Written instruction: Rewrite all of the rows below with every "Click" swapped for "Select" and nothing else changed. Omit the pictures.

[Item coordinate data]

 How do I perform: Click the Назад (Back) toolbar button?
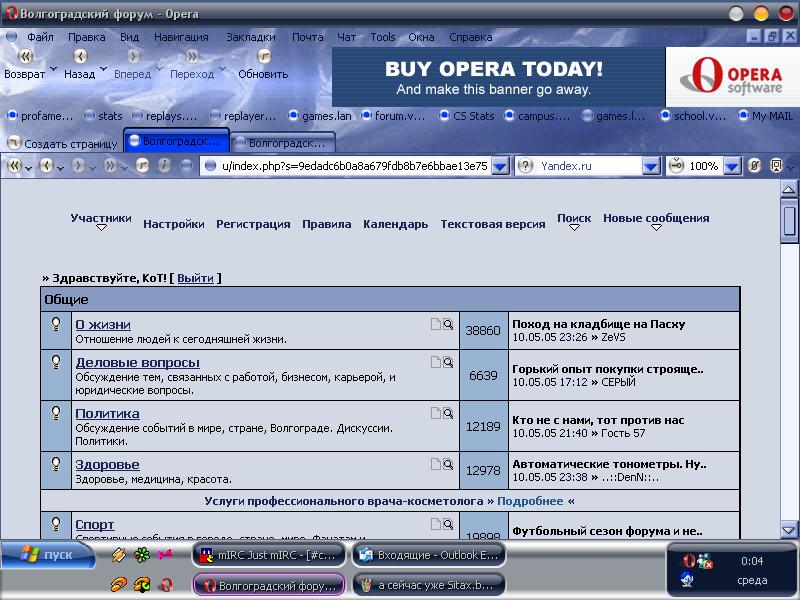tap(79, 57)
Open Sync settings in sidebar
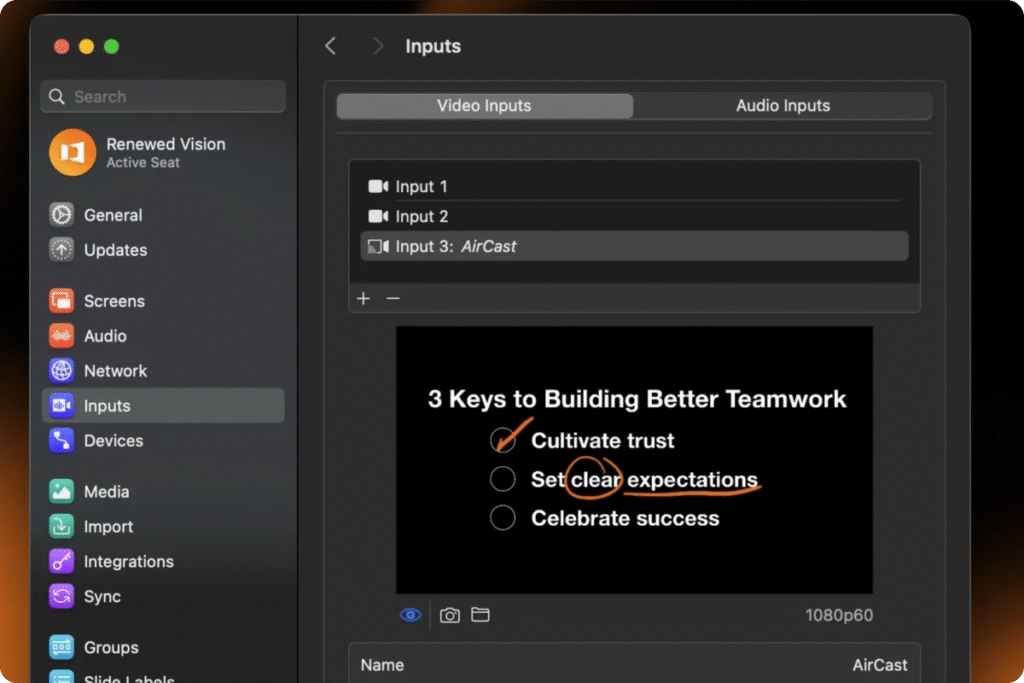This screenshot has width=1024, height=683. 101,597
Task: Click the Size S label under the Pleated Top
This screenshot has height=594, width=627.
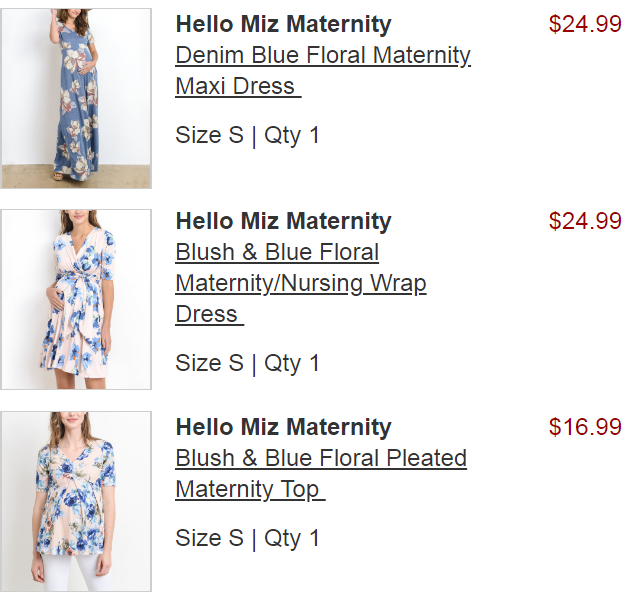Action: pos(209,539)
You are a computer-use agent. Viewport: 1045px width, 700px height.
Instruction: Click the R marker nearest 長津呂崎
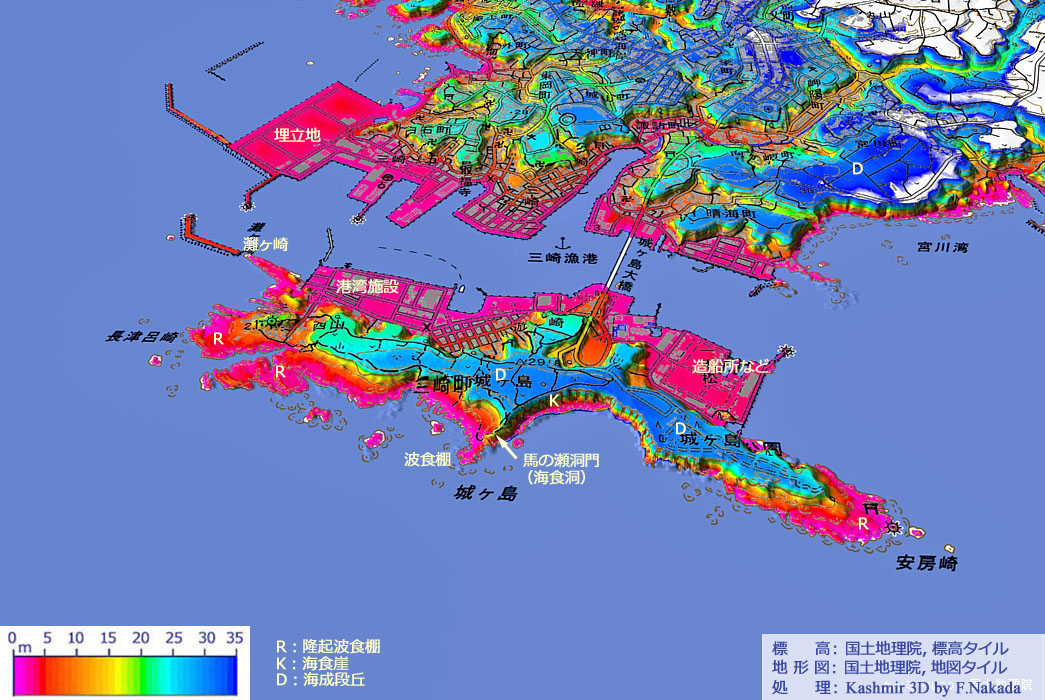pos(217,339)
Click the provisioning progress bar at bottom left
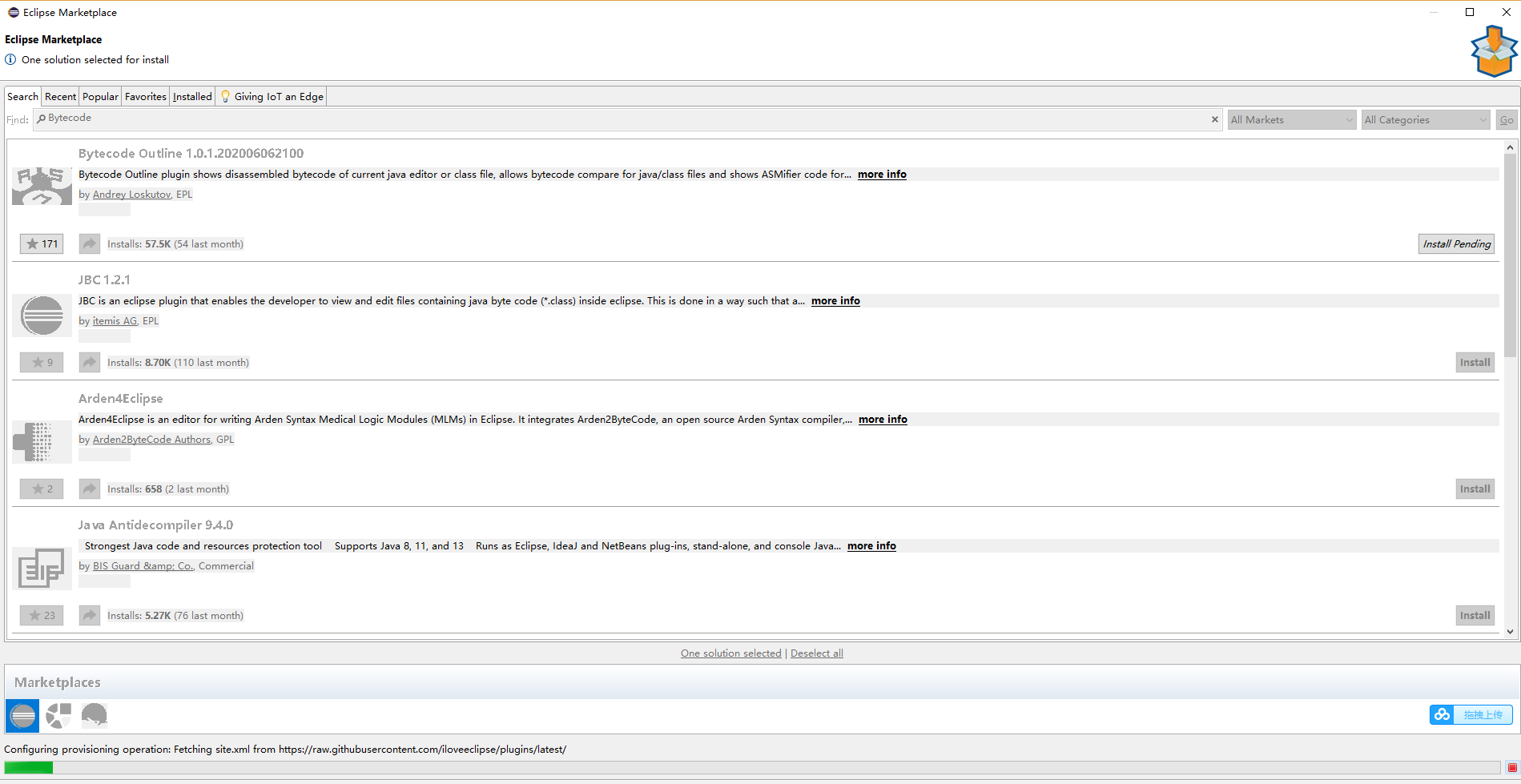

Written answer:
 How do I perform: Select the Назад (Back) toolbar button?
tap(79, 57)
Open Sync settings in sidebar
This screenshot has width=1024, height=683. 101,597
Task: Select the Size S label under the Pleated Top
This screenshot has height=594, width=627.
Action: pos(209,539)
You are a computer-use agent. Viewport: 1045px width, 700px height.
Instruction: Select the R marker nearest 長津呂崎
pos(217,339)
Select the provisioning progress bar at bottom left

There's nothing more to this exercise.